→ **What you have to do**: An exact transcript is required of the lines below, from the one containing "Given: Open the エフェクト (Effects) panel" through the very last; leave every picture out of it.

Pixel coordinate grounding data
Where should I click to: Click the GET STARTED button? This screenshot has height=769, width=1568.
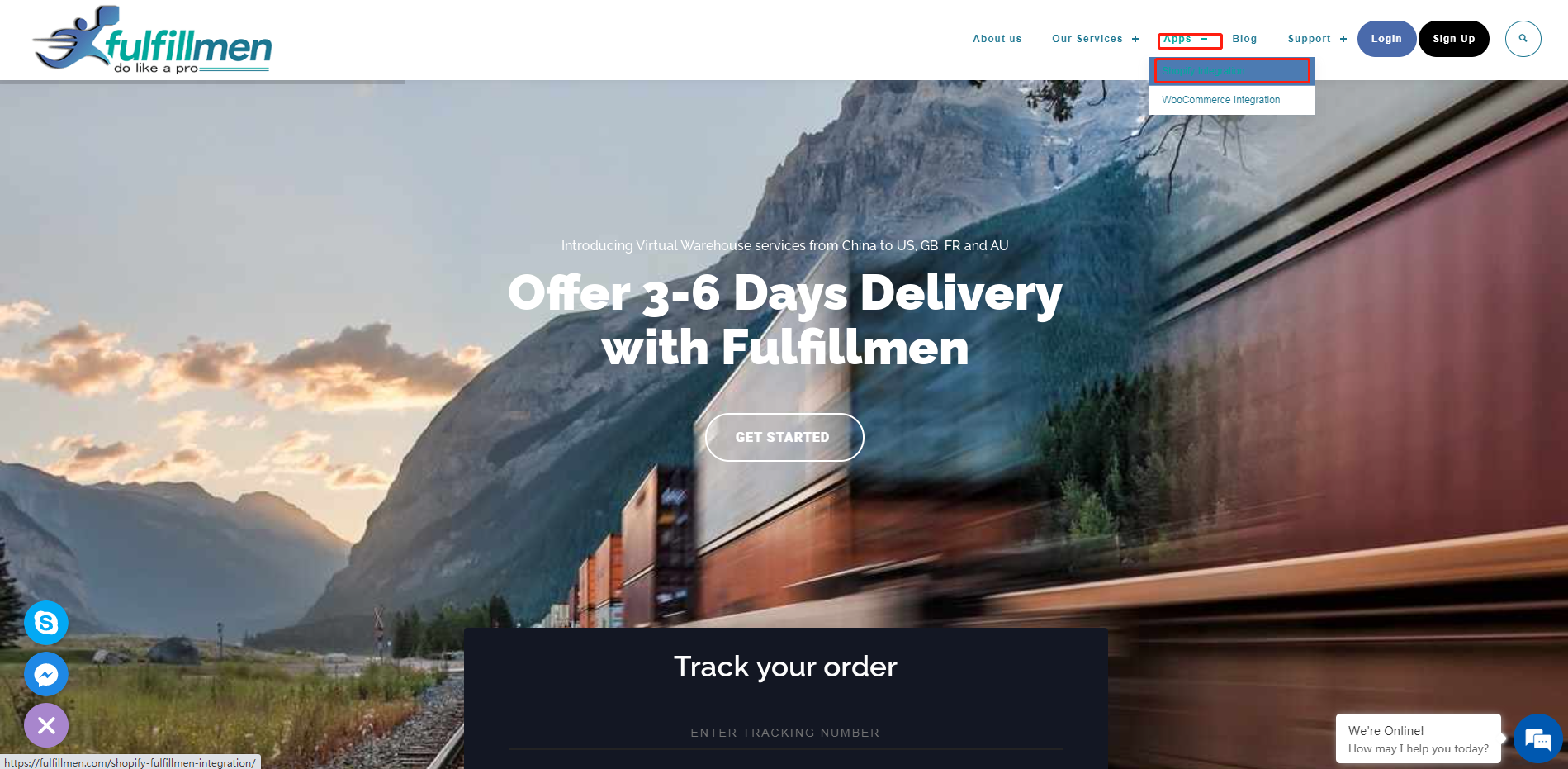coord(784,437)
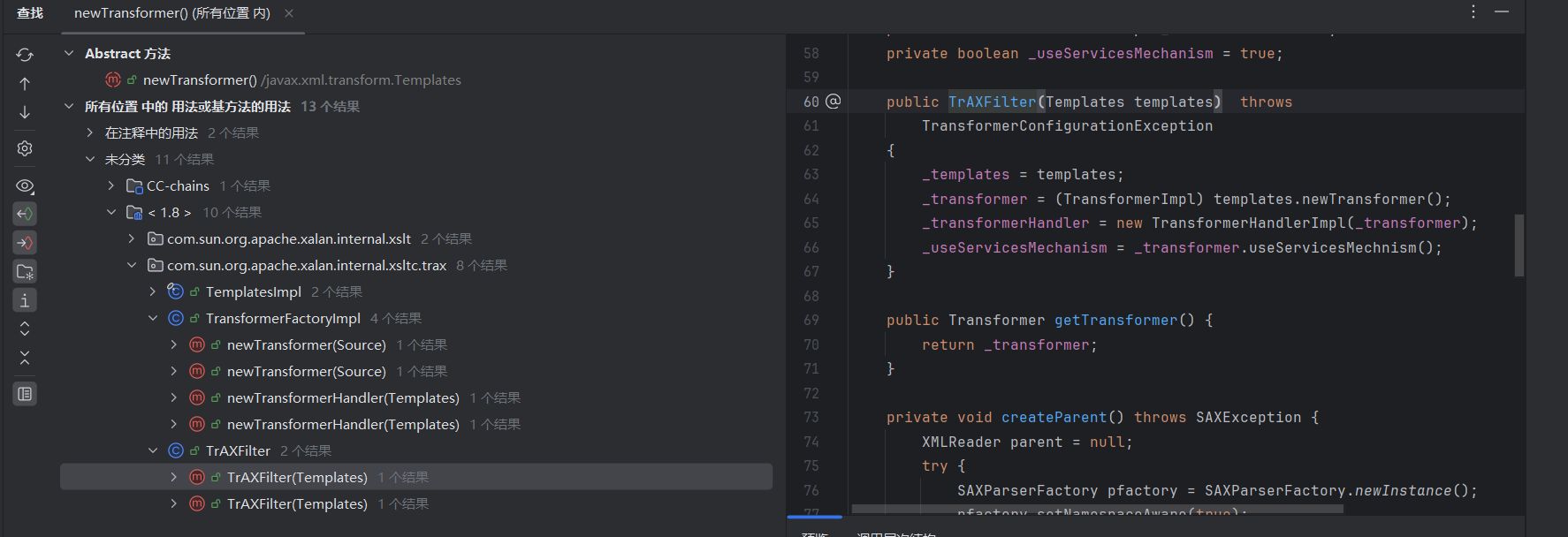Go to previous occurrence with up arrow
Image resolution: width=1568 pixels, height=537 pixels.
25,84
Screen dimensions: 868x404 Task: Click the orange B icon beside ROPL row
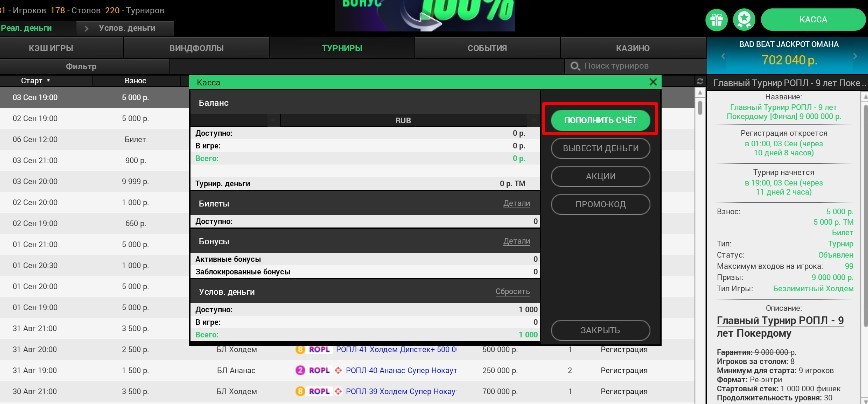(299, 350)
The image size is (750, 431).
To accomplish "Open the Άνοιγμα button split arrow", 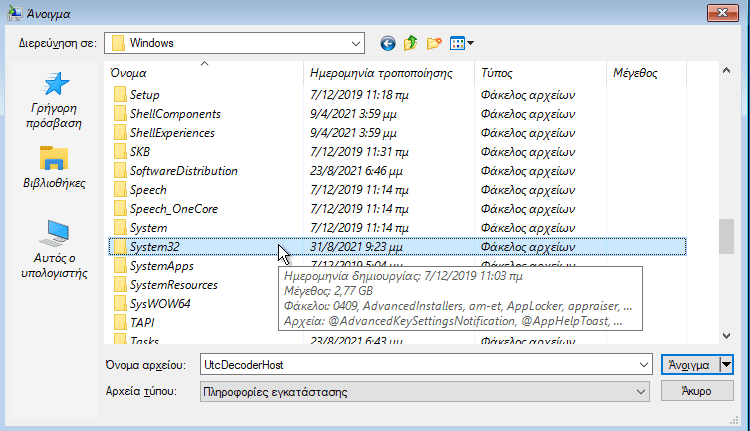I will [727, 366].
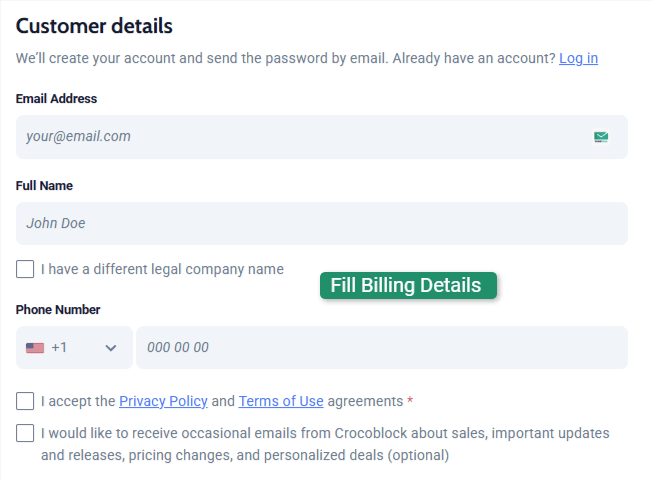Tick the Privacy Policy acceptance checkbox

click(25, 401)
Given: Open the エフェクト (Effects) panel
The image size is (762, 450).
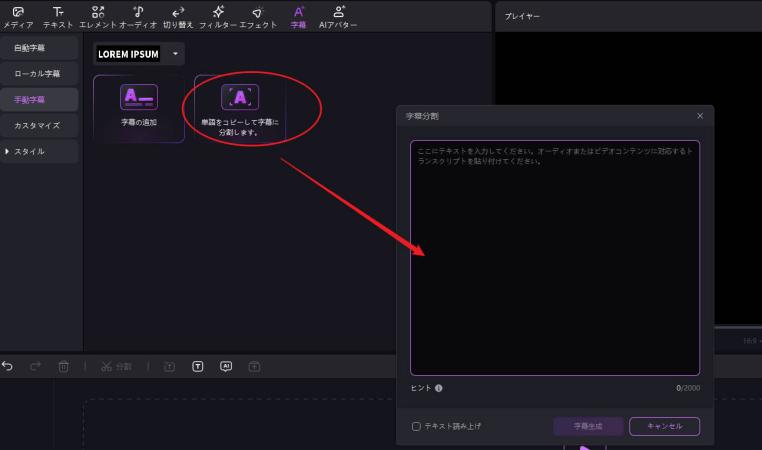Looking at the screenshot, I should pos(258,16).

→ **Expected answer**:
Given: Open the エフェクト (Effects) panel
The image size is (762, 450).
Looking at the screenshot, I should pos(258,16).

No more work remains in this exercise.